[What the task asks]: Extract verbatim every line from the one containing "666x687 pixels. Task: Click" to the final line of the records below, inclusive, and exclude all pictures.

(Given data begins)

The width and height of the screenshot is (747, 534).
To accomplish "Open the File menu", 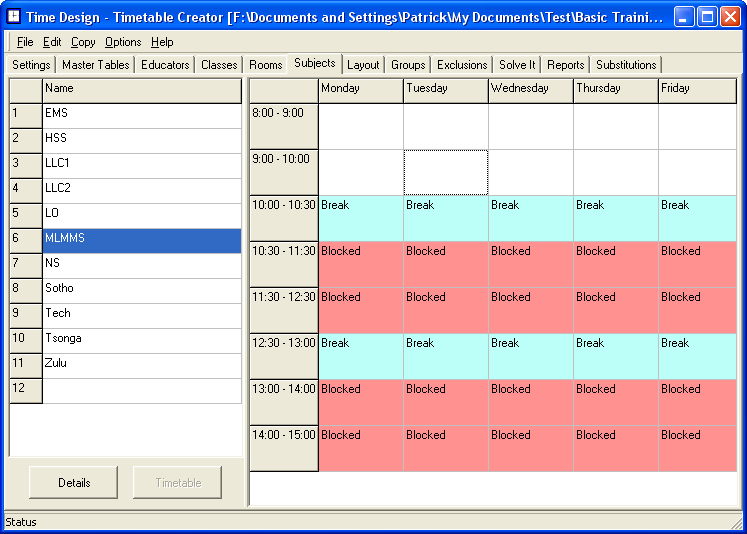I will [25, 42].
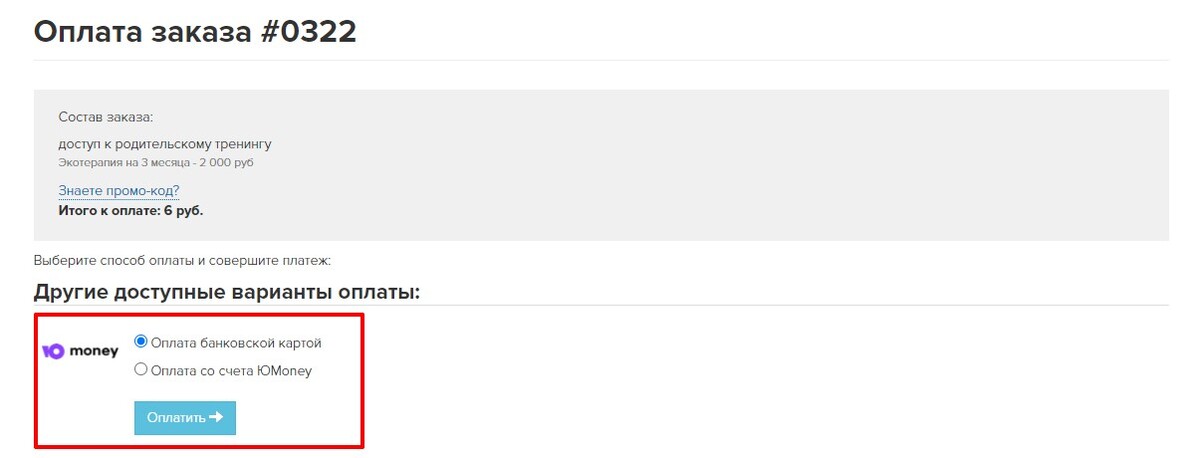Submit payment with the Оплатить button
Viewport: 1200px width, 458px height.
(x=185, y=418)
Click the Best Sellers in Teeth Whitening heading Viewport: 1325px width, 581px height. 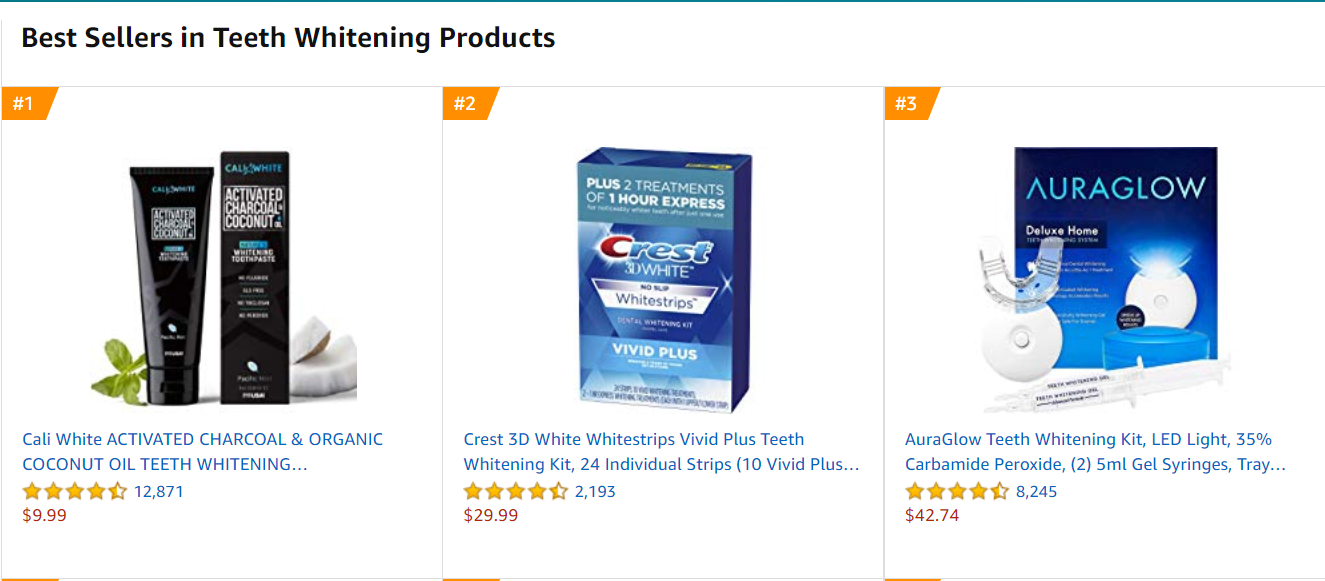pyautogui.click(x=288, y=37)
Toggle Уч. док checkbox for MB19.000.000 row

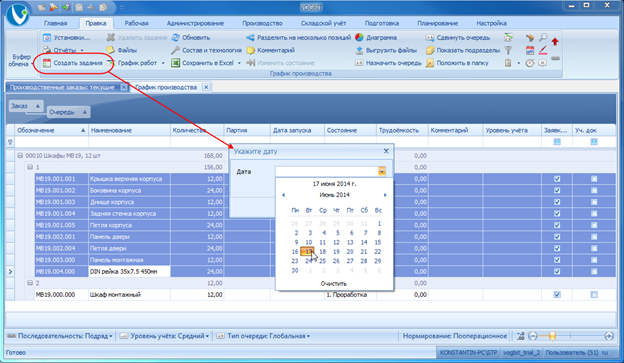[x=594, y=295]
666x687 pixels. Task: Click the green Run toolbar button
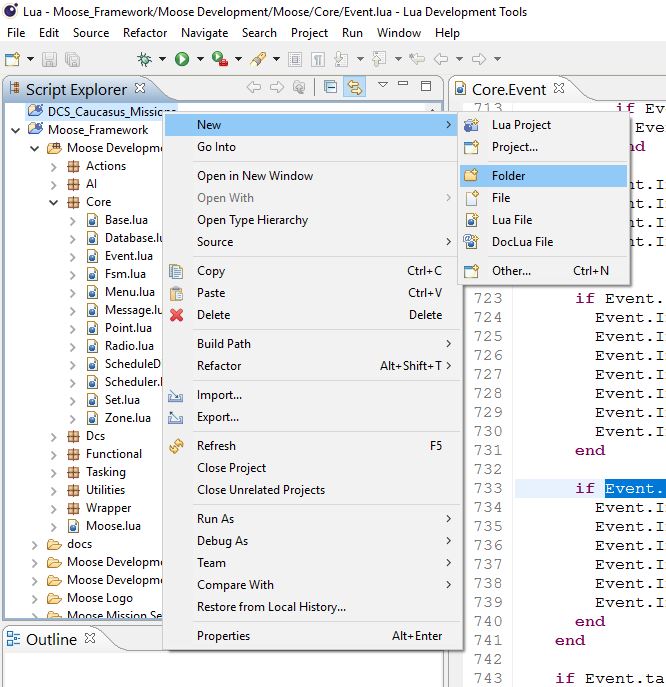182,60
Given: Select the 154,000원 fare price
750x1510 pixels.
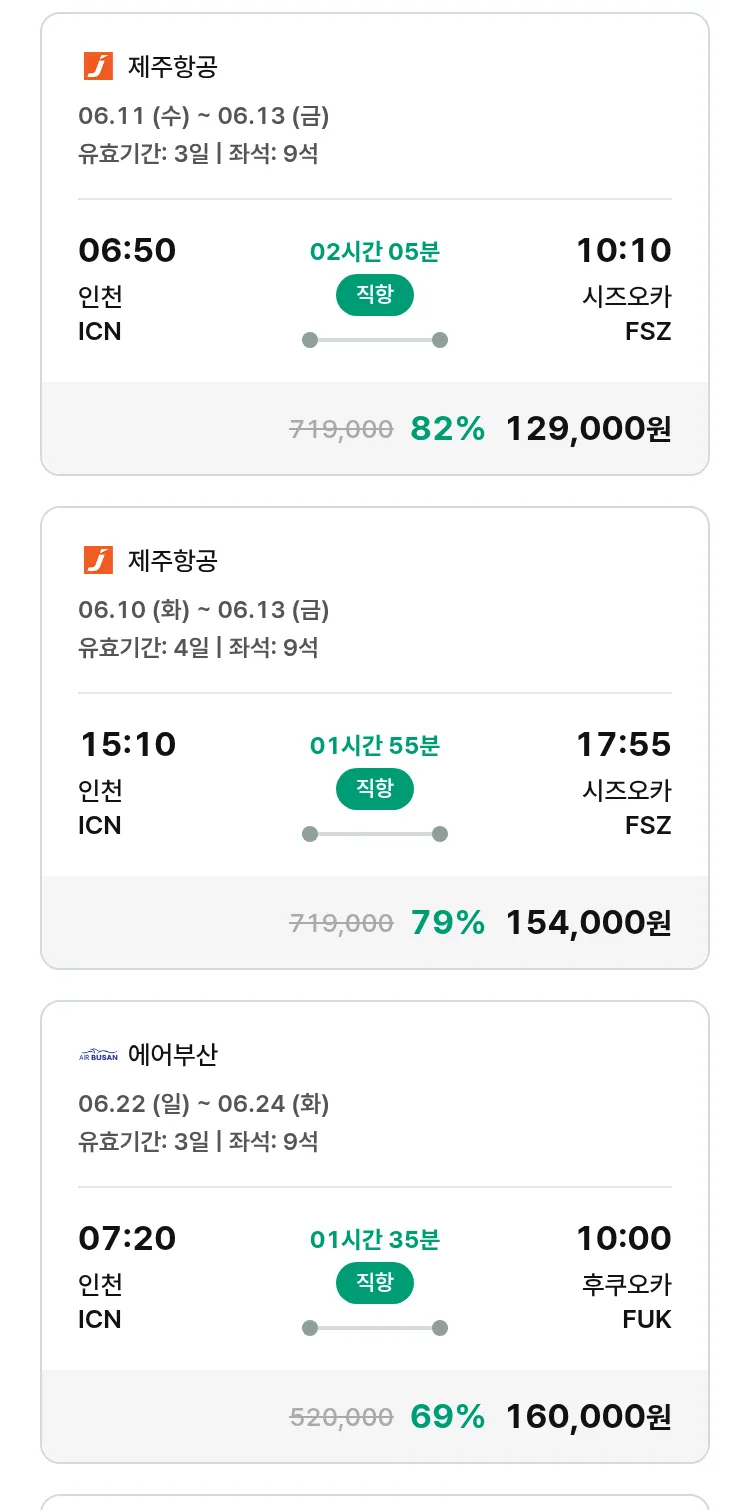Looking at the screenshot, I should click(588, 923).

(Given data ends)

[Answer to this exercise]:
666x687 pixels. Task: Click the green Run toolbar button
182,60
Given: Select the 154,000원 fare price
750x1510 pixels.
Looking at the screenshot, I should click(588, 923).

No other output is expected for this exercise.